Beautiful London Fog
I’ve spent a good part of my life in a fog. In my brief stint as a Hippie, the fog was often associated with the inhalation of marijuana or as we referred to it then – grass. Sometimes I think it actually was grass we purchased. “Is that a dandelion?”
“Might be. You feel anything yet?”
“Not sure, man… where are we anyway?”
“Crosswalk, waiting for the light to change again.”
“Cool. There it goes. Wow!”
Later in life, the fog was often attributed to indecision. “What are you going to do when you graduate?”
“Not sure. Sleep for a while, I guess. You?”
“Try to find a million dollars to pay off my student loans.”
“Totally awesome, Dude.”
Then there was the night I had to drive in Tule fog on our way to China Peak for a family ski vacation. It was so thick and right on the ground so all I could see were the taillights of the only other car on the road.
“You know, I keep thinking about something my mother used to say: ‘If the car in front of you drives off a cliff does that mean you have to drive off a cliff?’ Weird huh?”
“Snore, zzzzzzz, snore.”
Most recently, I was in an artistic fog tunnel created by Olafur Eliasson in an exhibition at the Tate Modern, a museum in London, England. He calls his exhibit “In Real Life.” As Pat and I entered, the fog was bright white and you could barely see the heads of the people in front of you as you walked. “If that lady with the big hair disappears over a cliff, don’t follow her.”
“Cliff! There’s a cliff? You said it was just a fog thing. Everything will be fine, you said.”
The light turned an eerie yellow as we continued walking zombie-like. “Cliff is just a metaphor from another time I was lost in a fog.”
“Oh, you mean like yesterday? Or the day before?”
“Yesterday we were in Churchill’s War Rooms. I was lost in the ‘fog of war.’ And the day before we were in Winchester Cathedral and I was plotting how I was going to get my remains entombed there with all the other famous writers, like Geoffrey Chaucer, Charles Dickens, Alfred Tennyson, and Jane Austen.
“What’s your plan?”
“I haven’t the foggiest.”
The light changed to a darker orange. It was like we were inside a smoke-filled pumpkin. Eliasson’s other exhibits were also captivating. There was a room with colored lights that projected multiple silhouettes of you in various hues onto a wall.
“You look good in green,” I told Pat. “If you come back as a space alien in your next life I think you will be quite popular.”
“Great. I’m glad I’ll be happy as an extraterrestrial.”
Another exhibit had a single strobe light in the middle of an otherwise totally dark room. I was only in there for a few minutes but I swore I saw a guy I knew from my Hippie days. “Far out huh, man?” He said something to me in Chinese. “Wow, you took a radical turn from New Hampshire.” One strobe he was there and the next he was gone.
Eliasson also created a tunnel of refracted images and a room with mirrors on the ceiling so you could see what you looked like to seagulls.
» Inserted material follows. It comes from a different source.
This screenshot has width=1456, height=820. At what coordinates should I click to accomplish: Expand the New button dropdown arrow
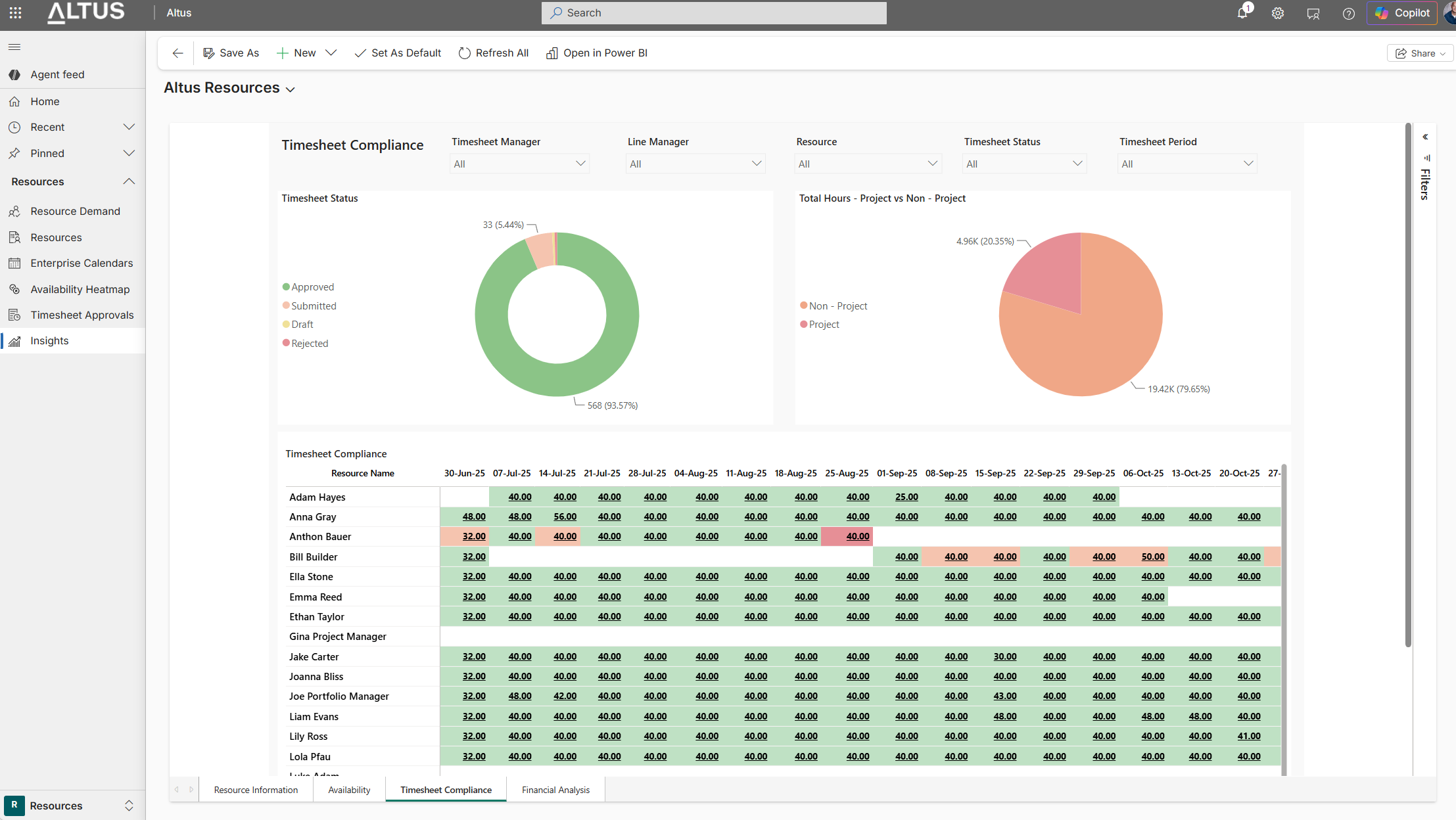pos(331,53)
And he had a room full of mist that made it seem like you were in a storm.
The Tate Modern itself is, well, a bit wonky, as they say. It has two towers. One you can take an elevator to the top and get great views of London and some all-glass apartments so you can admire their… furniture. Most of the 10 floors though are not open to the general public, so you have to go down to the second floor to cross over to the second shorter tower, where many exhibits are open to members only. Fortunately, there were still tickets to the Olafur Eliasson exhibit.
The light turned blue and then a door opened and we were out and headed for the exit. “That was great, but I actually kinda miss being in the fog.”
“Don’t worry,” Pat said. “There’s always tomorrow.”